[Begin]

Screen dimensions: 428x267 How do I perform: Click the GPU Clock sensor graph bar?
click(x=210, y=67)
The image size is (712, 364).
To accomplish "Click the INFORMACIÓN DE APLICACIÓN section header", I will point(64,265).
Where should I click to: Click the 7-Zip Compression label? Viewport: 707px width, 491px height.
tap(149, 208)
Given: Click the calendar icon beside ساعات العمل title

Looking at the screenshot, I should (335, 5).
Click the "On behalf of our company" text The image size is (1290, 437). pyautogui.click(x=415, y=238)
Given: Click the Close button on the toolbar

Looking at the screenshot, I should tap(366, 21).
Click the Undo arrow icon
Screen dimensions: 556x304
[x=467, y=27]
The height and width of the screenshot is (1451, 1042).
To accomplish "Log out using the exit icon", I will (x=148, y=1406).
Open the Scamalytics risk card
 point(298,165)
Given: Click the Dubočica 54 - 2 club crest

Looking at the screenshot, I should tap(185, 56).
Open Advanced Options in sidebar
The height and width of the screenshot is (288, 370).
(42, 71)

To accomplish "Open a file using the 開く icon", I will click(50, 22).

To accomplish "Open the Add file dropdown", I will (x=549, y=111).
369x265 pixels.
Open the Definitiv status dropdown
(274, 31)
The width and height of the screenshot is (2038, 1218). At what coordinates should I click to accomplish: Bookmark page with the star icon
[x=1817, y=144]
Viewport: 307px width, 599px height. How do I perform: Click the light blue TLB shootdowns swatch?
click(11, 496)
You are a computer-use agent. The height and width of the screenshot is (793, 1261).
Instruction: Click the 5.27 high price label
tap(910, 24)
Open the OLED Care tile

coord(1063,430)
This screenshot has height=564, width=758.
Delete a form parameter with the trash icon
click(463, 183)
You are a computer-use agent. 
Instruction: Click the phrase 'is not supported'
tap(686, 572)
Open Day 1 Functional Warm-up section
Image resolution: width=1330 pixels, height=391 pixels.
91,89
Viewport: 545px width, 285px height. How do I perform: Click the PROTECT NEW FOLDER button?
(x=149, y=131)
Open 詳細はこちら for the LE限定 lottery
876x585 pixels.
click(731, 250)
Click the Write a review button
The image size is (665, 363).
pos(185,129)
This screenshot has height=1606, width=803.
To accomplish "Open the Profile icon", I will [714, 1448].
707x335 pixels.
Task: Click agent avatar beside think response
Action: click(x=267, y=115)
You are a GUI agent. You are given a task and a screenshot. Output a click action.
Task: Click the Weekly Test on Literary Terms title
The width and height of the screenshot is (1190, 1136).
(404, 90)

[End]

■ PROBLEM DESCRIPTION ■
Please rewrite all of the records above with "Screen dimensions" changed to "Display size" wherever it appears and nothing else altered.

■ RESULT ■
Display size: 428x267 How do I perform: Click the GPU Clock sensor graph bar?
click(x=210, y=67)
The image size is (712, 364).
To accomplish "Click the INFORMACIÓN DE APLICACIÓN section header", I will point(64,265).
Where should I click to: Click the 7-Zip Compression label? Viewport: 707px width, 491px height.
tap(149, 208)
Given: Click the calendar icon beside ساعات العمل title

Looking at the screenshot, I should (335, 5).
Click the "On behalf of our company" text The image size is (1290, 437). pyautogui.click(x=415, y=238)
Given: Click the Close button on the toolbar

Looking at the screenshot, I should tap(366, 21).
Click the Undo arrow icon
Display size: 556x304
[x=467, y=27]
The height and width of the screenshot is (1451, 1042).
To accomplish "Log out using the exit icon", I will (x=148, y=1406).
Open the Scamalytics risk card
 point(298,165)
Given: Click the Dubočica 54 - 2 club crest

Looking at the screenshot, I should tap(185, 56).
Open Advanced Options in sidebar
The height and width of the screenshot is (288, 370).
(42, 71)

To accomplish "Open a file using the 開く icon", I will click(50, 22).

To accomplish "Open the Add file dropdown", I will (x=549, y=111).
369x265 pixels.
Open the Definitiv status dropdown
(274, 31)
The width and height of the screenshot is (2038, 1218). At what coordinates should I click to accomplish: Bookmark page with the star icon
[x=1817, y=144]
Viewport: 307px width, 599px height. How do I perform: Click the light blue TLB shootdowns swatch?
click(11, 496)
You are a computer-use agent. The height and width of the screenshot is (793, 1261).
Instruction: Click the 5.27 high price label
tap(910, 24)
Open the OLED Care tile

coord(1063,430)
This screenshot has height=564, width=758.
Delete a form parameter with the trash icon
click(463, 183)
You are a computer-use agent. 
Instruction: Click the phrase 'is not supported'
tap(686, 572)
Open Day 1 Functional Warm-up section
Image resolution: width=1330 pixels, height=391 pixels.
91,89
Viewport: 545px width, 285px height. How do I perform: Click the PROTECT NEW FOLDER button?
(x=149, y=131)
Open 詳細はこちら for the LE限定 lottery
876x585 pixels.
click(731, 250)
Click the Write a review button
The image size is (665, 363).
pos(185,129)
This screenshot has height=1606, width=803.
To accomplish "Open the Profile icon", I will [714, 1448].
707x335 pixels.
Task: Click agent avatar beside think response
Action: click(x=267, y=115)
You are a GUI agent. You are given a task and a screenshot. Output a click action.
Task: Click the Weekly Test on Literary Terms title
The width and height of the screenshot is (1190, 1136).
(404, 90)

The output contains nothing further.